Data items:
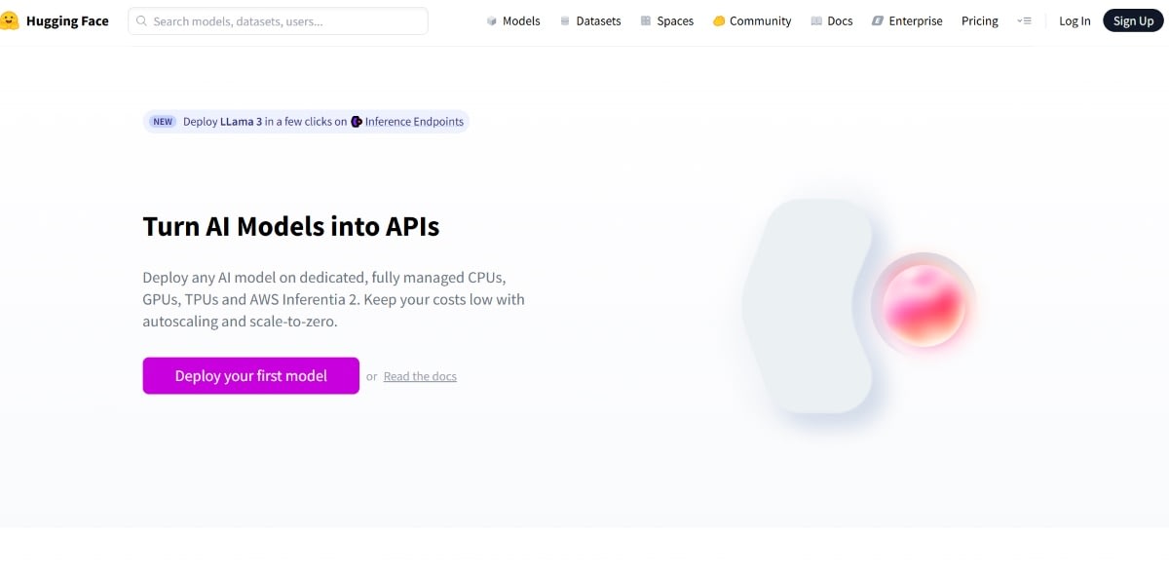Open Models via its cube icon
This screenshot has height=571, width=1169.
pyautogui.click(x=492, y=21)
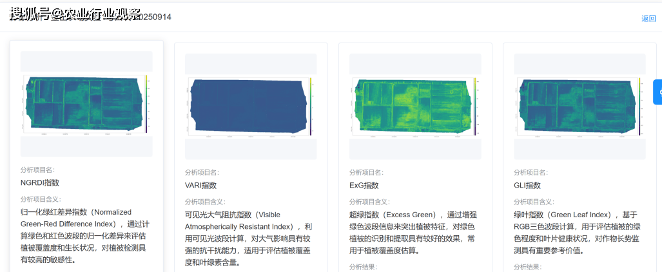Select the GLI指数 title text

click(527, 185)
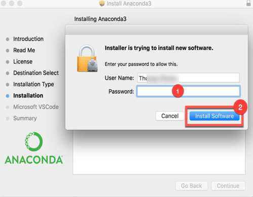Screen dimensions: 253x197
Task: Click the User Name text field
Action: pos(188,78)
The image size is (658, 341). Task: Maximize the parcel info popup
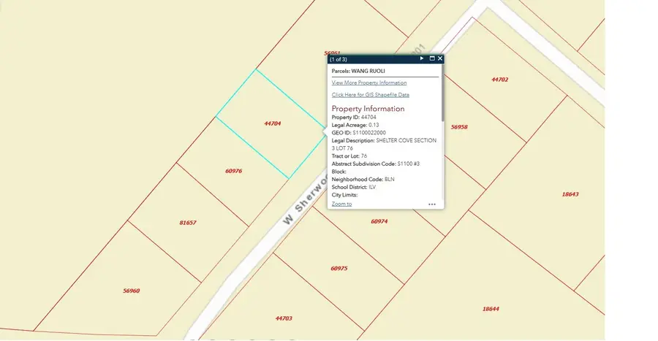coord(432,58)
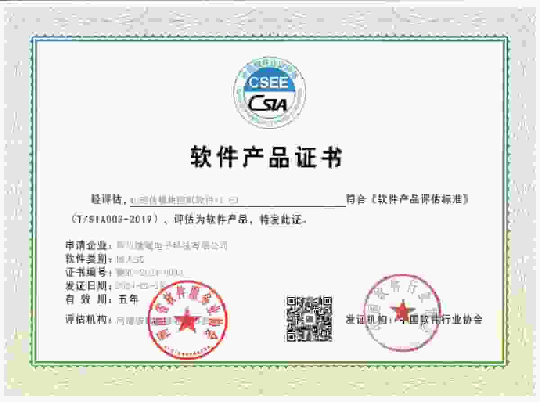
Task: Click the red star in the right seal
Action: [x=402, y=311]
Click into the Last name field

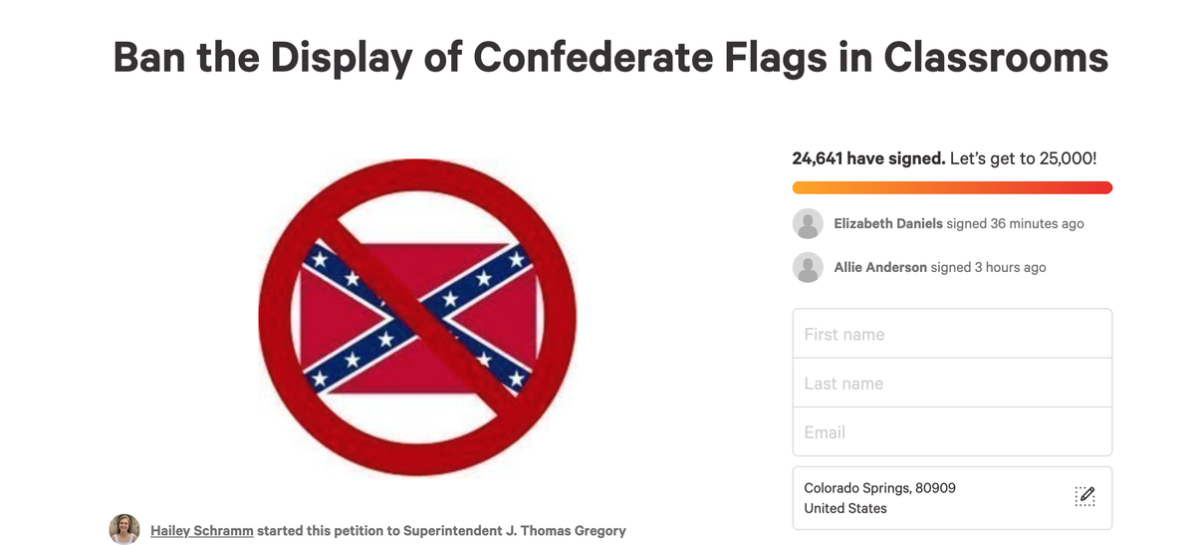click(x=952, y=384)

▶ **TASK BRIEF**
An exact restatement of the lines from the one holding "The image size" through the end of the entries, both ends included, is the whole answer. Pictures stay out.

▶ **WRITTEN RESPONSE**
The image size is (658, 341). Task: Maximize the parcel info popup
coord(432,58)
Task: Click the red star in the right seal
Action: [x=402, y=311]
Click into the Last name field

click(x=952, y=384)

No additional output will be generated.